The City of Chicago will be introducing a pay-by-mobile program for parking this spring to bring more convenience to its residents.

Mayor Rahm Emanuel announced the plans in April 2013, and officials recently stated that the program is nearing a launch date. Consumers will be able to download the ParkChicago application to pay for parking by inputting a pay box number.

“Frankly, the machines that cities use as a replacement for parking meters are a royal pain in the neck,” said Paula Rosenblum, managing partner at Retail Systems and Research, Miami, FL. “Half the time they’re not working right, so you have to walk until you find one, and you must guestimate how long you’re actually going to stay in your space.  If you get it wrong, you’ve got to go back and do it again.

“So the city is spending money caring and feeding the machines, and picking up the money,” she said. “The motorist has stress because he/she may have to go back and add more time to the meter.

“Pay by phone sends you a text message when time is running out and gives you the simple option to just add more time via your phone.”

Ms. Rosenblum is not affiliated with the City of Chicago. She commented based on her expertise on the subject.

The City of Chicago did not respond to press inquiries.

A number of other cities, including Miami, Seattle and New York already offer similar programs with the pay-by-phone technology.

“I don’t know why a city wouldn’t do this,” Ms. Rosenblum said. “It takes every piece of effort out of the process except signage and enforcement.

“And the areas are large enough that you don’t need a sign every five feet,” she said.

Chicago will be developing its own pilot program, starting with the downtown area.

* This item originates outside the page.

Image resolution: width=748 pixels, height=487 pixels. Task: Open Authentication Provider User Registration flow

Consumers will have to enter the meter number and how long they expect to be in the spot. They can add time from wherever they are via the app at any point.

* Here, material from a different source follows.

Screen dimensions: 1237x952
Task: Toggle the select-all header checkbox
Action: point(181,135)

If consumers use the pay-by-cell program for less than two hours, they will be charged a convenience fee of 35 cents.

The announcement of the new pay-by-cell parking program came while the mayor was renewing the city’s contract with Chicago Parking Meters, LLC.

Mobile utility
The new program will be more convenient for consumers since they will be able to do this all while sitting in their car without having to go out to a parking meter and placing a receipt on the windshield. This is especially convenient when it happens to be raining or snowing.

“While many of today’s mobile wallets add negligible value, focusing efforts around fixing inherently broken processes makes quite a bit of sense and can lead to rapid adoption,” said Jordan McKee, analyst for Yankee Group, Boston. “I would certainly place paying for parking in the ‘broken process’ bucket and view mobile as an excellent avenue for innovation.

“For one, I’d be willing to argue that far more people have a mobile phone in their pocket than change,” he said. “Developing a mobile parking application not only adds considerable convenience for residents, but will inevitably result in cost savings and inefficiencies for the city thanks to a lessened need for parking meter enforcement.”

Alexandria, VA, recently added a similar program with PangoUSA to let consumers pay for parking via the app (see story).

Phoenix, Auburn, NY, and Latrobe, PA, also let drivers pay for parking via their smartphones with the Pango app (see story).

“The public sector is now recognizing that mobile can be used as a utility device to drive behavior – this has been in play in the private sector for many years,” said Joline McGoldrick, research director at Millward Brown Digital, New York.

Ms. McGoldrick is not affiliated with the City of Chicago. She commented based on her expertise on the subject.

“Apps make sense frequent and consistent mobile behaviors,” she said. “People take their devices everywhere and they are considered a life management tool.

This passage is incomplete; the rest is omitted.